第1回国内外で累計約74万人が利用している動画授業とは
未来の学びについて研究している小宮山利恵子さん
渡邉:スタディサプリとはどんなサービスなのですか?
小宮山:スタディサプリは、月額980円で5教科18科目の授業動画が見放題、ドリルが解き放題というオンラインサービスです。2011年に受験サプリという名称でサービスを開始し、2016年にスタディサプリとブランド名を変えて展開しています。
有料会員の数は、2017年度、国内の累計で約64万人です。Quipperというブランド名で、インドネシア、フィリピン、メキシコの3カ国でもサービスしていて、海外でも約10万人に使っていただいています。
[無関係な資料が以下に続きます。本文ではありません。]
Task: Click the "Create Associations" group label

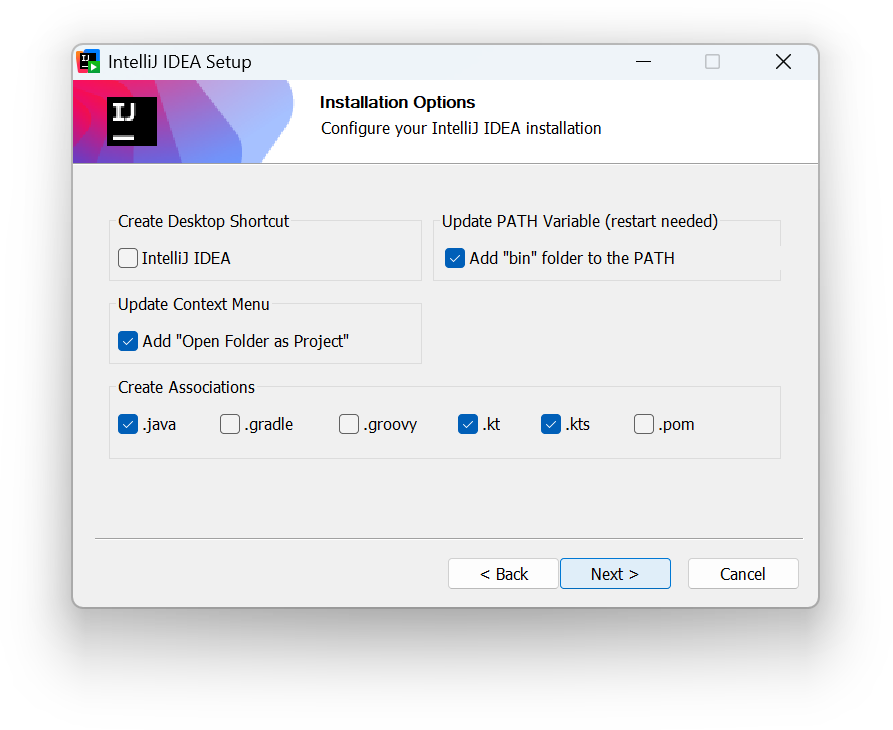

講座は小学校、中学校、高校、大学受験対策まであります。もともと受験対策として始まっているので、高校生の利用が多いのですが、小学生でも4年生から使っていただけるようになっています。渡邉:どのような背景でスタディサプリは生まれたのでしょうか。
小宮山:現在の社長の山口が教育の課題を追及し全国をまわるうち、経済格差や地理的な格差が教育環境格差になってしまっている、それをどうにか改善したいという思いで事業を立ち上げました。